Nick: "We've actually done more work apart, but things we've done together have been amazing."

Is it true that the two of you once shared a bed?

Nick: "We did, for about nine months. He moved in with me and was sleeping on the floor, which was uncomfortable, and eventually we topped and tailed . . . and then it didn't seem weird for us to lay next to one another.

There were some mornings where I didn't know where I ended and Simon began."

Simon: "We had a lesson in how to spoon. Girls don't have that problem where they are frightened of their emotions or proximity, why should men?"

You've written creative deaths for all sorts of famous people in your films, but how would you like to die?

Simon: "I'd like to be massaged to death over a period of about a day and a half."
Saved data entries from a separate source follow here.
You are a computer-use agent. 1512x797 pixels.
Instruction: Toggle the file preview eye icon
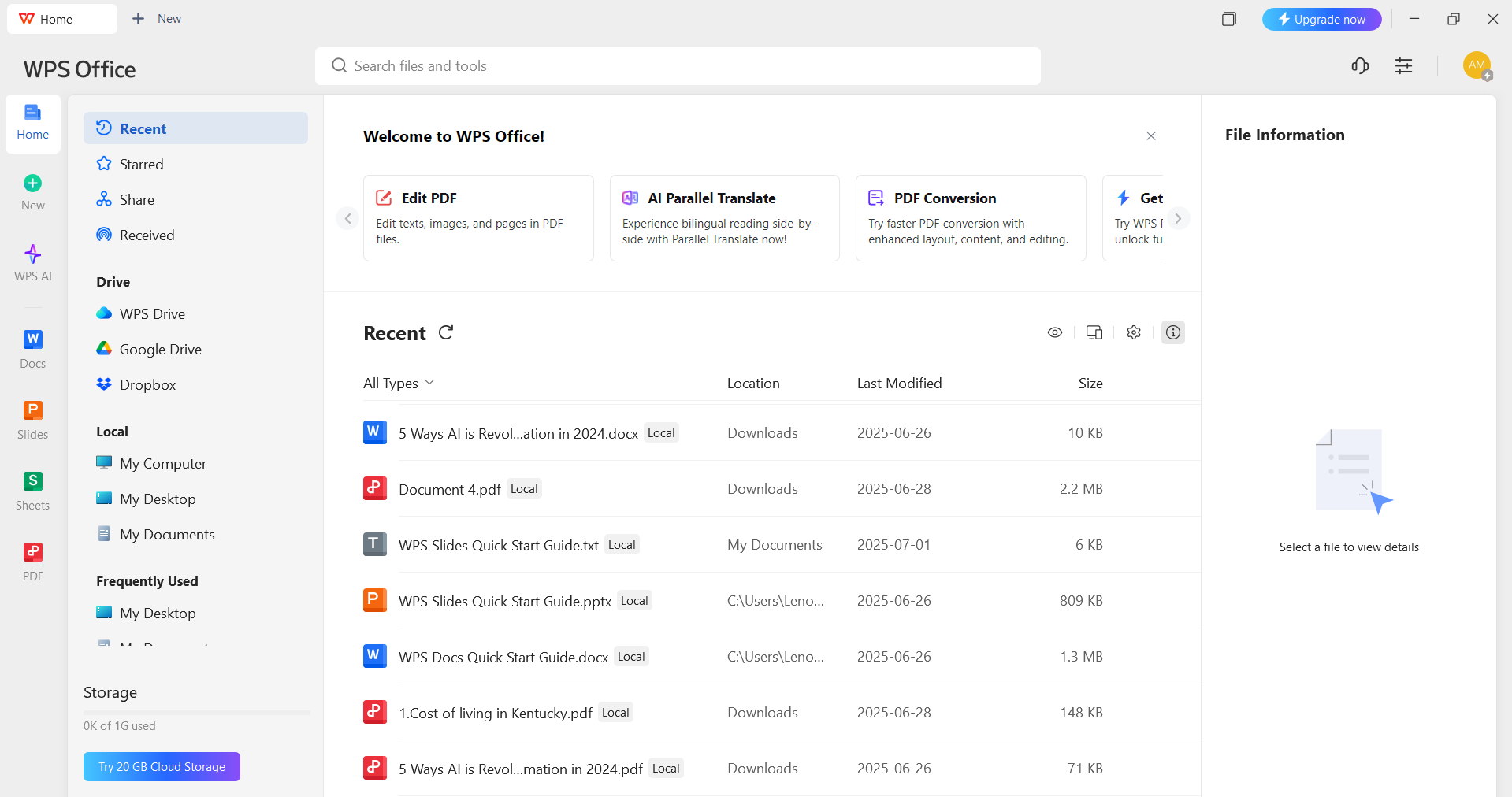(x=1055, y=332)
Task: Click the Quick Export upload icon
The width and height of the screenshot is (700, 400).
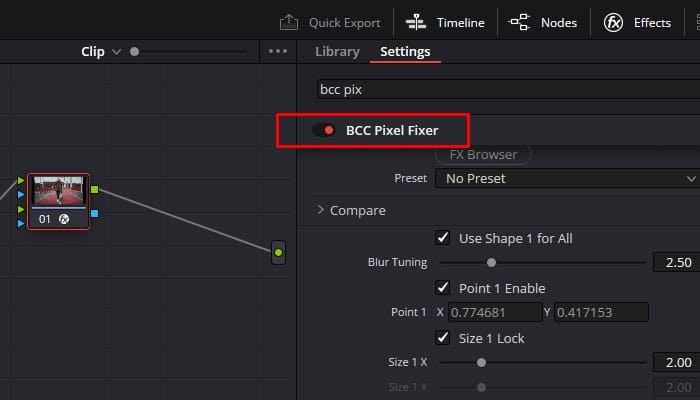Action: 289,22
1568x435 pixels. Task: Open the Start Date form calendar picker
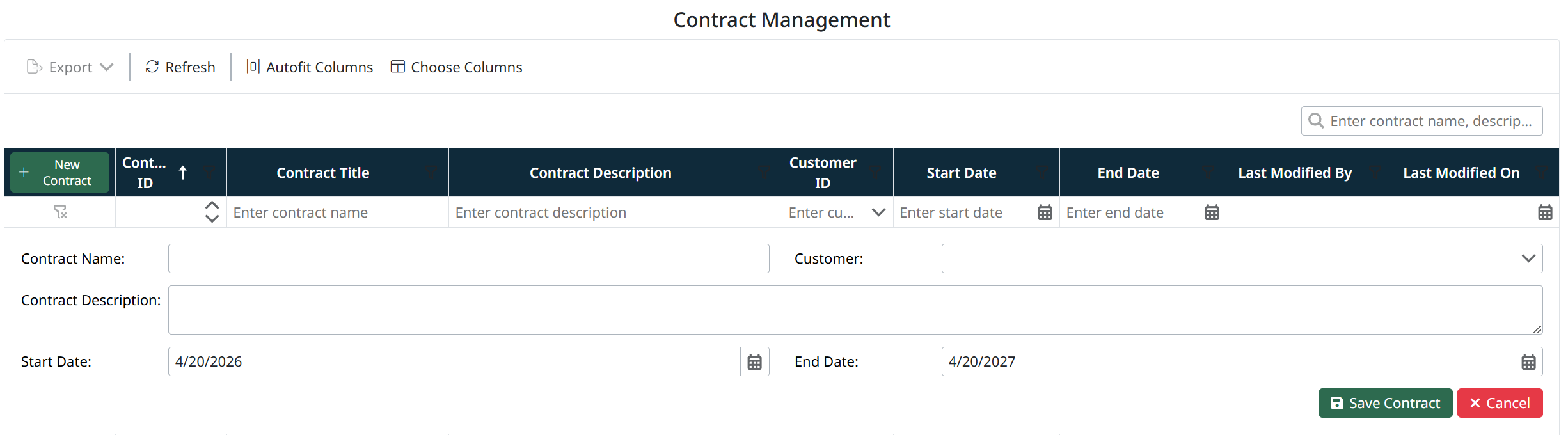[755, 362]
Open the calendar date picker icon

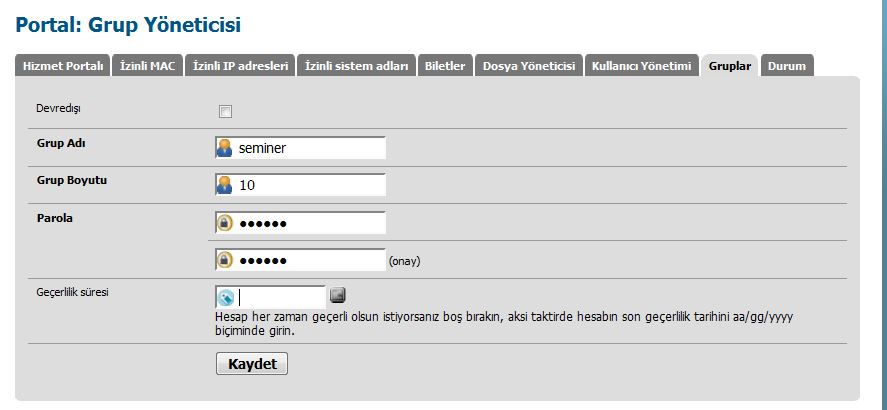[x=338, y=295]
Nick: "I don't really want to die but if I had to choose I would be shot by a sniper from quite a long way away, so I'd be dead before I heard the bang."

What's your favourite book?

Simon: "When I was a kid it was Stig of the Dump but of late it's been The Bridge or The Wasp Factory by Iain Banks.

Nick: "Day Of The Triffids by John Wyndham."

You play policemen in Hot Fuzz . . . have either of you ever been in trouble with the police?

Simon: "I've been cautioned a couple of times, well, not officially, just told off for kicking a bin and other minor stuff . . . then there were those horses I killed."

Nick: "I don't want to say."

Is this your first time in the North?

Nick: "Yes. Well, I was married to Alan Shearer."

Simon: "We saw some fog on the Tyne today."

Nick, do you ever get annoyed that you always play the goofy sidekick?

Nick: "No, I don't think I've got anything to be upset about. I'm not driven by ego and I'm just glad to be here."

Simon: "As cowriter I get to write `me' as the lead but, during the writing process, I became less like a supercop and more like a potato. Ironically, Nick plays the more idle cop and he's a green belt in kick-boxing."

What's the worst job that either of you have done?

Nick: "I worked in a chicken slaughterhouse."

Simon: "I packed and loaded animal feed in a place that was overrun with mice. Thousands would run around my feet in my lunch break."

The cast of Hot Fuzz includes loads of veteran British stars, such as Bill Nighy, Timothy Dalton and Newcastle's very own Anne Reid. Any uncredited cameos we should look out for?

Simon: "The Father Christmas who stabs me at the beginning is actually Peter Jackson - director of Lord of the Rings - and the scenes of crime woman playing my ex-girlfriend behind the mask is Cate Blanchett."